In June 2001, the FASB issued SFAS No. 143, Accounting for Asset
Retirement Obligations, SFAS No. 143, which amends SFAS No. 19, Financial
Accounting and Reporting by Oil and Gas Producing Companies, is applicable to
all companies. SFAS No. 143, which is effective for fiscal years
7
beginning after June 15, 2002, addresses financial accounting and reporting for
obligations associated with the retirement of tangible long-lived assets and the
associated asset retirement costs. It applies to legal obligations associated
with the retirement of long-lived assets that result from the acquisition,
construction, development and/or the normal operation of a long-lived asset,
except for certain obligations of lessees. As used in SFAS No. 143, a legal
obligation is an obligation that a party is required to settle as a result of an
existing or enacted law, statue, ordinance, or written or oral contract or by
legal construction of a contract under the doctrine of promissory estoppel.

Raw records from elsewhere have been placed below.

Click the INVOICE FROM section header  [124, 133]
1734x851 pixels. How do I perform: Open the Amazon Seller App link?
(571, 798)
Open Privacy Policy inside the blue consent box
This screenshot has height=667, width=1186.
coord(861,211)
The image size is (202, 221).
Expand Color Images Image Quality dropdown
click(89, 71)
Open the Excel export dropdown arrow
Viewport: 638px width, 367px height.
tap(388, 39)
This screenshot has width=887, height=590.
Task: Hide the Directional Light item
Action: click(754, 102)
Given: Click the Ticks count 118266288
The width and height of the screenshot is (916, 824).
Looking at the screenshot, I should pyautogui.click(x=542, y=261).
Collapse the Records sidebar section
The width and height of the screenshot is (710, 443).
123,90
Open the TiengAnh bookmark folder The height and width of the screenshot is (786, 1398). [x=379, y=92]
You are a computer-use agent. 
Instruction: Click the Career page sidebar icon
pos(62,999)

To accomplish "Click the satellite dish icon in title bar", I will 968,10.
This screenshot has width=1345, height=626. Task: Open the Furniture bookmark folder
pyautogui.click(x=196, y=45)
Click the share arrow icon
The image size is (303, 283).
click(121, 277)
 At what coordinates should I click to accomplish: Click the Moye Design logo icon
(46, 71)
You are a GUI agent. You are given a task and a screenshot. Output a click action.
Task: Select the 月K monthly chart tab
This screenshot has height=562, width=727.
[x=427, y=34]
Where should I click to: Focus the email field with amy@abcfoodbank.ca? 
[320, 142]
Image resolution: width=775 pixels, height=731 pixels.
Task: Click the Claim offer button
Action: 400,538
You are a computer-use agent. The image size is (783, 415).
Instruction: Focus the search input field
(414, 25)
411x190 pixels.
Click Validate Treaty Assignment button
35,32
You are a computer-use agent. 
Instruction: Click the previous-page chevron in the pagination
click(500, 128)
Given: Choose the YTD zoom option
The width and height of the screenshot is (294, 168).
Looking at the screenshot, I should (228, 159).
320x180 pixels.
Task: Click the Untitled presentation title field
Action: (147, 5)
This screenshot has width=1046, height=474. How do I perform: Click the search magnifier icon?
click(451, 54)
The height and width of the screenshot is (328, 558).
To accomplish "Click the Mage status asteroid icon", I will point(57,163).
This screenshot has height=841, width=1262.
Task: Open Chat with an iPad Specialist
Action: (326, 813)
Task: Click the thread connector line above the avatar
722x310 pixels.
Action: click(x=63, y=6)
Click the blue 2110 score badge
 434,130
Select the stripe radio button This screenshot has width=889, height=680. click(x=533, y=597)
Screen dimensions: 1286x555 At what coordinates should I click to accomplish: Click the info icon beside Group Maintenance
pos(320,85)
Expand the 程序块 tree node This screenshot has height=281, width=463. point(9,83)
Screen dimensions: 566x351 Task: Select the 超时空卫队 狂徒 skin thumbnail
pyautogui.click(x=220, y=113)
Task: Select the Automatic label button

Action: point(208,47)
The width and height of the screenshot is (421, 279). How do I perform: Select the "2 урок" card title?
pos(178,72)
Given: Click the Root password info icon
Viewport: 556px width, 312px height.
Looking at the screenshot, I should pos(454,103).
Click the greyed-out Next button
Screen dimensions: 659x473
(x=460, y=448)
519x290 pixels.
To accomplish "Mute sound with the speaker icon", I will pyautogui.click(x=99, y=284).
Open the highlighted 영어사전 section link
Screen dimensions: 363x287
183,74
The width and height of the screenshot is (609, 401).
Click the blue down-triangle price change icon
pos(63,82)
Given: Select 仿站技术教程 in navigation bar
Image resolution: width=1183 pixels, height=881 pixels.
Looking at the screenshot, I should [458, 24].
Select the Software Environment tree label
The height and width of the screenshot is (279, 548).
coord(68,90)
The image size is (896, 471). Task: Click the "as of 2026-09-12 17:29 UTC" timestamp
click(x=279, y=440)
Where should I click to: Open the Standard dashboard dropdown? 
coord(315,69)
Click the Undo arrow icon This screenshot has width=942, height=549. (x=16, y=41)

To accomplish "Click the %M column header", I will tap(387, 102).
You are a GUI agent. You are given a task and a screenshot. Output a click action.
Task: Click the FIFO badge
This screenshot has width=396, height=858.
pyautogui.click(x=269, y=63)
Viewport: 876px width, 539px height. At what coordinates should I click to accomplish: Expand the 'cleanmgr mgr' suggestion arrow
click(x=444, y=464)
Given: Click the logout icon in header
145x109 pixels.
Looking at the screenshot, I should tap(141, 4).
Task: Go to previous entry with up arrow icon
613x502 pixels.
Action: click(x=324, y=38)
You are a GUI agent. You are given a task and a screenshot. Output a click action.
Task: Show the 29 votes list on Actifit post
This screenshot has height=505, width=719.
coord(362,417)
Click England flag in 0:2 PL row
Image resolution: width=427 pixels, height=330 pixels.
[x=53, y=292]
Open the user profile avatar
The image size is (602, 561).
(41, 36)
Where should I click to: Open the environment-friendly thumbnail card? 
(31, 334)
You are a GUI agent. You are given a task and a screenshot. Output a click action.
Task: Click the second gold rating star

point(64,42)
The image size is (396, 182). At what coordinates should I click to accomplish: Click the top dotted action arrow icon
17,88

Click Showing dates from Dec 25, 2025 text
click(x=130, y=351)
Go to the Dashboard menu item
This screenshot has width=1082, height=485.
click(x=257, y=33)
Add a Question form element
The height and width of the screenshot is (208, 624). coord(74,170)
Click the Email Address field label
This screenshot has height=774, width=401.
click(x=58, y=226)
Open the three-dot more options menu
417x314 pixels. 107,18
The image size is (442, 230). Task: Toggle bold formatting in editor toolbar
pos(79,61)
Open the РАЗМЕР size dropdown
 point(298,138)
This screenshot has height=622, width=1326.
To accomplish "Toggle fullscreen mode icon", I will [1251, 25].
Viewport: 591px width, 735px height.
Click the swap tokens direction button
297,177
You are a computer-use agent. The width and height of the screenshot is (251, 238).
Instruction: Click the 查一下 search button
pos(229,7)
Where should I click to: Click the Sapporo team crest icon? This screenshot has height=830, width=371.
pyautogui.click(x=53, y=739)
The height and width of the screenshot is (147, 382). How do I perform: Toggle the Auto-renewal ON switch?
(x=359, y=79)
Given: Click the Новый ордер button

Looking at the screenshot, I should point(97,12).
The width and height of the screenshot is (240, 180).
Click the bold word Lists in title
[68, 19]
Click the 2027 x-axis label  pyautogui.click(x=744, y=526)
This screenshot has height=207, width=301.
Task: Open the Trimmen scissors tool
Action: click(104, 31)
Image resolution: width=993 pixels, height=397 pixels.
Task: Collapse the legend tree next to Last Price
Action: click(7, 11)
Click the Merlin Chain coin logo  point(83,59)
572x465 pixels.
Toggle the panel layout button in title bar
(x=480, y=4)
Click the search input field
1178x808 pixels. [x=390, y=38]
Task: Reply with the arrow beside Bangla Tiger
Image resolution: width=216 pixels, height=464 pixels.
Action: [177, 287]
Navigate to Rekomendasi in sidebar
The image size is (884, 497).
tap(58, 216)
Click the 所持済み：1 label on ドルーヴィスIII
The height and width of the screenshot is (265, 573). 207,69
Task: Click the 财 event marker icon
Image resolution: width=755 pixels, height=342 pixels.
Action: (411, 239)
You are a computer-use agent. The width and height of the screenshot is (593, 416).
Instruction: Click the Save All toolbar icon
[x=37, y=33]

While the Company is not yet required to adopt SFAS No. 143, it is not believed
the adoption will have a material effect on its financial condition or results
of operations.
In August 2001, the FASB issued SFAS No. 144, Accounting for the
Impairment or Disposal of Long-lived Assets. SFAS No. 144, which supercedes SFAS
No. 121, Accounting for the Impairment of Long-lived Assets and Long-lived
Assets to be Disposed Of and amends ARB No. 51, Consolidated Financial
Statements, addresses financial accounting and reporting for the impairment or
disposal of long-lived assets. SFAS No. 144 is effective for fiscal years
beginning after December 15, 2001, and interim financials within those fiscal
years, with early adoption encouraged. The provisions of SFAS No. 144 are
generally to be applied prospectively. The Company does not believe the adoption
of SFAS No. 144 will have a material effect on its financial condition or
results of operations.
In April 2002, the FASB issued SFAS No. 145, Rescission of FASB
Statements No. 4, 44, and 64, Amendment of FASB Statement No. 13, and Technical
Corrections. This statement eliminates the current requirement that gains and
losses on debt extinguishment must be classified as extraordinary items in the
income statement. Instead, such gains and losses will be classified as
extraordinary items only if they are deemed to be unusual and infrequent, in
accordance with the current GAAP criteria for extraordinary classification. In
addition, SFAS 145 eliminates an inconsistency in lease accounting by requiring
that modifications of capital leases that result in reclassification as
operating leases be accounted for consistent with sale-leaseback accounting
rules. The statement also contains other nonsubstantive corrections to
authoritative accounting literature. The changes related to debt extinguishment
will be effective for fiscal years beginning after May 15, 2002, and the changes
related to lease accounting will be effective for transactions occurring after
May 15, 2002. Adoption of this standard will not have any immediate effect on
our consolidated financial statements. The Company will apply this guidance
prospectively.
On June 20, 2002, the FASBs Emerging Issues Task Force (EITF)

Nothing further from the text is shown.